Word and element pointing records
§

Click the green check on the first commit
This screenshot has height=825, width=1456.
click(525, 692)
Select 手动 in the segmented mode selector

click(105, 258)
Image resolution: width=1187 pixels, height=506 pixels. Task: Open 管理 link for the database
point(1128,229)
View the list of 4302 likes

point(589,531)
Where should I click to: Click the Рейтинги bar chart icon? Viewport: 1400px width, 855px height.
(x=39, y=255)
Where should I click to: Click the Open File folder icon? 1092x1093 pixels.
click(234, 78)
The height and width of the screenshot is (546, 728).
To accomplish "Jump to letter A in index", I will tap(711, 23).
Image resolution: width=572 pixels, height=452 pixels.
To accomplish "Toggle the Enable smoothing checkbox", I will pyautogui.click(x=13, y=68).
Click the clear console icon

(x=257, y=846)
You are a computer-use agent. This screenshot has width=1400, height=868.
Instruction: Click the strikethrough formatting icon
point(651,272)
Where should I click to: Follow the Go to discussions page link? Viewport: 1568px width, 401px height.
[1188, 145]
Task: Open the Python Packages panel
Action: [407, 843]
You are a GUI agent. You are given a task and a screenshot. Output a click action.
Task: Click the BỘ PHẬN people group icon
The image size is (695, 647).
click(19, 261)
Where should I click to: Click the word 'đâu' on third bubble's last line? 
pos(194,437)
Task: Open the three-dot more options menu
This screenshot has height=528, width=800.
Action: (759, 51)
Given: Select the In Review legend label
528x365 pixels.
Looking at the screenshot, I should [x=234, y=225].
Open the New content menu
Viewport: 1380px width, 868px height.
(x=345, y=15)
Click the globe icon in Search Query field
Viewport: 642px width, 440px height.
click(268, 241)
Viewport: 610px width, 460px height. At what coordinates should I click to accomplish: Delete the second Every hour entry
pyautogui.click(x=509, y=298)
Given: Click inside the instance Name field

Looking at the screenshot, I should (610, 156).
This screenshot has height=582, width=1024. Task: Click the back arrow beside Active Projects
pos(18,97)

§

Exercise details: Turn the records between the lines holding "Click the clear console icon" and "point(651,272)", inclusive, into a two-column CSV with the columns record_text and answer. Write one row per record, with each value in its own quoted field and line breaks replaced by spaces.

Result for this task:
record_text,answer
"Click the clear console icon","(x=257, y=846)"
"You are a computer-use agent. This screenshot has width=1400, height=868. Instruction: Click the strikethrough formatting icon","point(651,272)"